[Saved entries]
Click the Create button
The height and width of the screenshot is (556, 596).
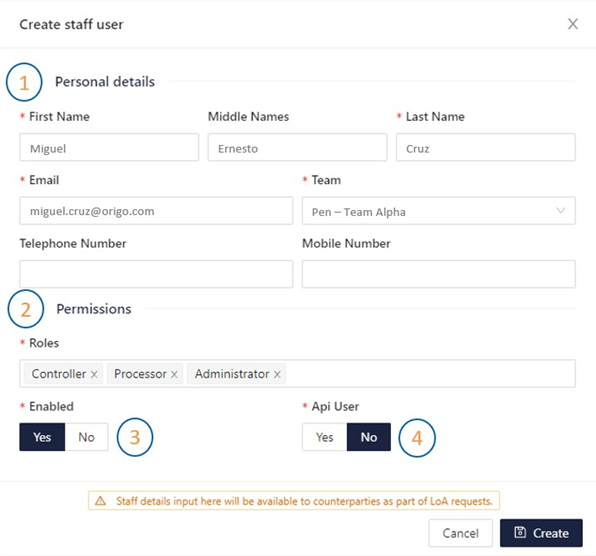(x=541, y=533)
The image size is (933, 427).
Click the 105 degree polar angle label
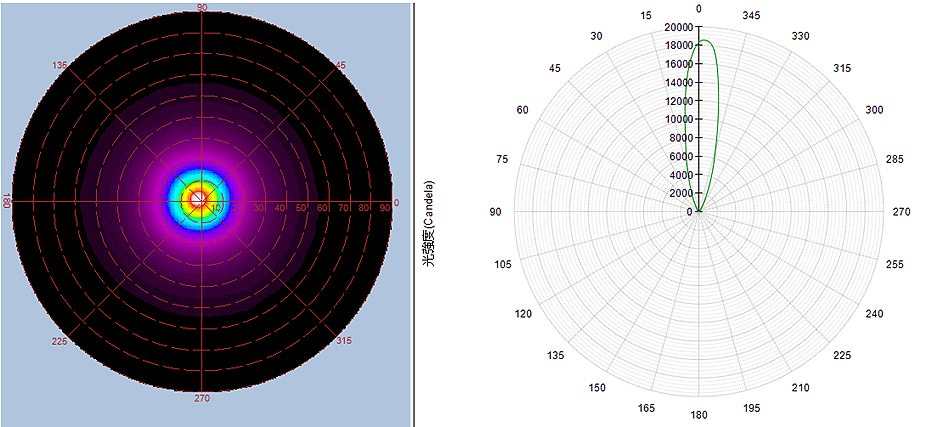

▸ YOUR TASK
Where the line containing "The height and" appears, begin copying there and continue exactly through the final line of the records; both end lines belong in the copy, pictures do not.

▸ RESULT FOR THIS EXERCISE
The height and width of the screenshot is (556, 596).
(x=541, y=533)
The image size is (933, 427).
Click the 105 degree polar angle label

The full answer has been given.